Jack? Etwa DER Jack Sparrow? „Das ist zweifellos der schlechteste Pirat, den ich je gesehen habe“, wie Admiral James Norrington zu sagen pflegte. Nein nein, lasst euch nicht veräppeln! Heute geht es nicht um den legendären Piraten-Fürsten aus der „Fluch der Karibik“-Reihe, sondern um seinen Namensvetter „Jack Keane“, einem nicht weniger tollpatschigen Antihelden aus dem gleichnamigen PC-Adventure aus dem Jahre 2007.
Da ich vor gut 13 Jahren nicht dazu gekommen bin das Spiel zu spielen, möchte ich diese Erfahrung jetzt nachholen und meine Erlebnisse mit euch teilen! 🙂
Die Installation klappt einwandfrei, dementsprechend hoch war meine Motivation für das Spiel. Tatsächlich trat dann aber noch während des Tutorials ein „Game-Breaking Bug“ auf. Nach langer Recherche bin ich in einem alten Forum auf die Lösung gestoßen. Das Spiel benötigt zwingend eine eingelegte DVD in dem Laufwerk, mit welchem installiert wurde. Eine entsprechende Fehlermeldung wäre hilfreich gewesen…
Ein weiterer kleiner Wermutstropfen für mich waren die zufällig auftretenden Spielabstürze. Das hatte zur Folge, dass ich jede paar Minuten sicherheitshalber speichern musste. Ich bin mir nicht sicher, ob es an meinem Setup lag. Vielleicht kann man auch dreizehn Jahre später von einem Spiel „designed for Windows Vista“ nicht erwarten, dass es einwandfrei unter Windows 10 (64 Bit) läuft. 😀
Fun Fact: Ich bin schon froh, dass ich im weiteren Spielverlauf auf keine weiteren derartigen Fehler gestoßen bin, allerdings habe ich auch den aktuellsten Patch installiert! 🙂
Aber genug Technik-Blödsinn, es wird Zeit sich das eigentliche Spiel etwas genauer anzusehen… 🙂
Das Spiel ist von 2007 – und das merkt man auch. Nicht nur optisch ist die „frühe“ 3D-Grafik (meiner Meinung nach) eher mäßig gealtert, auch die teilweise unlogischen „Kamerawinkel“ bringen das Blut des häufigeren zum Kochen. Über das Gameplay kann man nicht viel sagen – es ist ein klassisches Point-and-Click-Adventure, d.h. die Steuerung findet ausschließlich mit der Maus statt. Ich persönlich konnte mich im Verlauf des gesamten Spiels nicht mit der doch sehr träge wirkenden Steuerung richtig anfreunden.
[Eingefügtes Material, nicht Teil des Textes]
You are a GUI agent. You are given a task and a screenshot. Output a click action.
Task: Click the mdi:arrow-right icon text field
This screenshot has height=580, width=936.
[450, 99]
Dennoch haben die Entwickler alles versucht um die teils undurchsichtigen Umgebungen (z.B. tief im Dschungel) nicht zu überladen.
Einer meiner größten Kritikpunkte ist vermutlich die fehlende Hotspot-Anzeige. Heutzutage ist das Standard in Adventure-Spielen um auch ungeübten Rätselfans optional den Zugang zum Spiel zu erleichtern, vor gut dreizehn Jahren war dem wohl nicht so. An sich habe ich auch ohne Hotspot-Anzeige kein Problem. Viele klassische 2D-Adventures haben/hatten das nicht, und sie waren auch schaffbar. Der Fehler liegt meiner Meinung nach in der dritten Dimension selbst. An einigen Stellen habe ich ewig gesucht, bis ich festgestellt habe, dass sich hinter der unglücklich platzierten Liane im Vordergrund tatsächlich noch ein Weg oder ein Item befindet.
Loben muss man die Entwickler für die Vielzahl an Cutscenes die sie eingebaut haben. Sie erklären die Story und lockern das Erlebnis zwischendrin immer wieder mit kleinen Scherzen auf. An dieser Stelle fällt auch auf, dass es ein Spiel eines deutschen Entwicklerstudios ist, denn die Figuren sind ungewöhnlich gut vertont. Die (professionellen) Synchronsprecher haben hier hervorragende Arbeit geleistet! 🙂
Fun Fact: Jack Keane wird z.B. von David Nathan, dem Synchronsprecher von Jack Sparrow, aus den neueren Fluch der Karibik-Teilen gesprochen!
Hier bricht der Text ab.